== Records shown ==

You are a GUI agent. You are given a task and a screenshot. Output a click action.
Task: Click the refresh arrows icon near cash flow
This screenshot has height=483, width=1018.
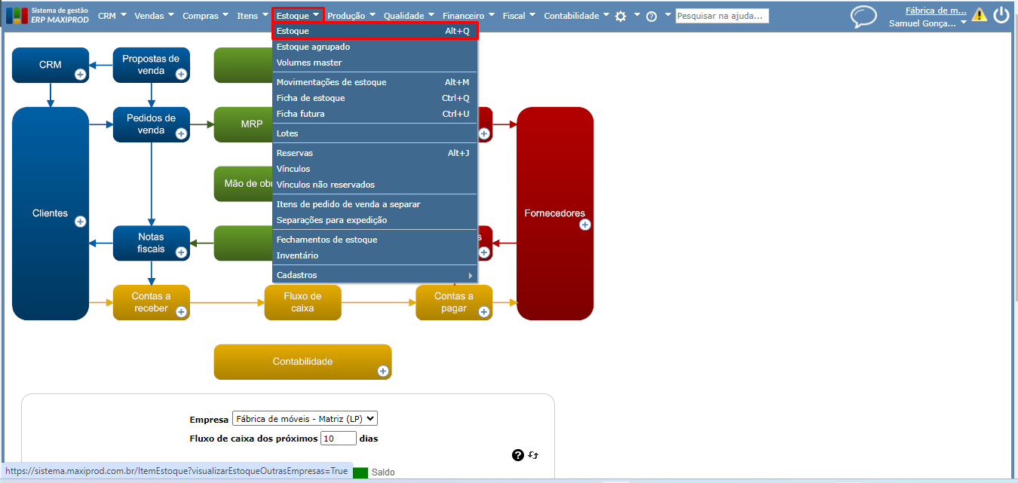click(x=533, y=455)
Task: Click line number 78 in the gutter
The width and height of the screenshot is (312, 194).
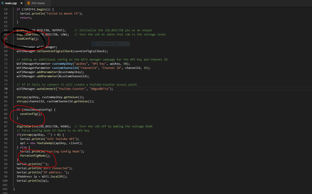Action: click(5, 89)
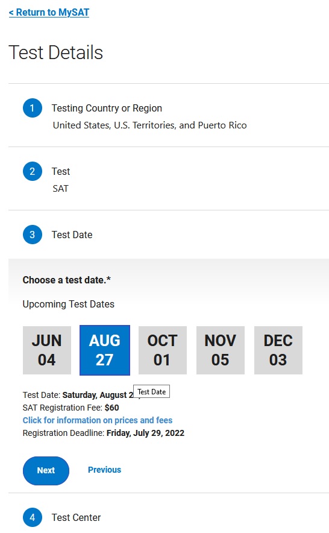Viewport: 329px width, 533px height.
Task: Click the Test Date tooltip label
Action: 152,391
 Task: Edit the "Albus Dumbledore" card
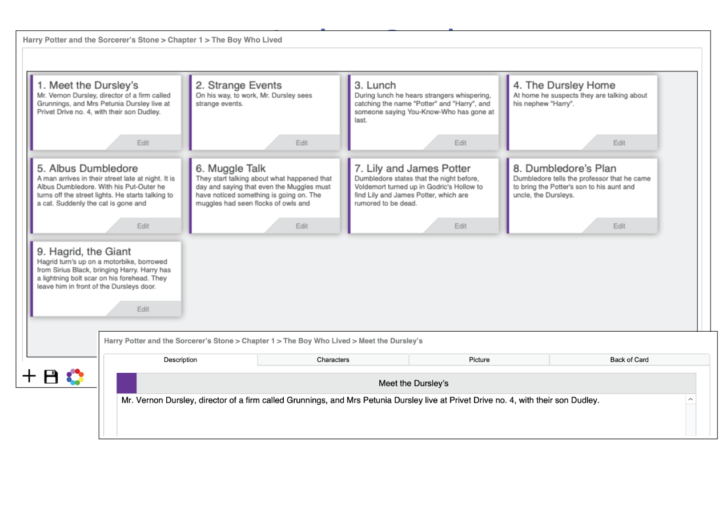click(143, 226)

===

The copy should begin at the line containing "Task: Click line number 78 in the gutter" and end at the last line of the data above; please restate those lines word for word without the pictures.

Task result —
Task: Click line number 78 in the gutter
The width and height of the screenshot is (312, 194).
Action: click(5, 89)
Viewport: 329px width, 533px height.
Task: Click the Test Date tooltip label
Action: 152,391
 Task: Edit the "Albus Dumbledore" card
click(143, 226)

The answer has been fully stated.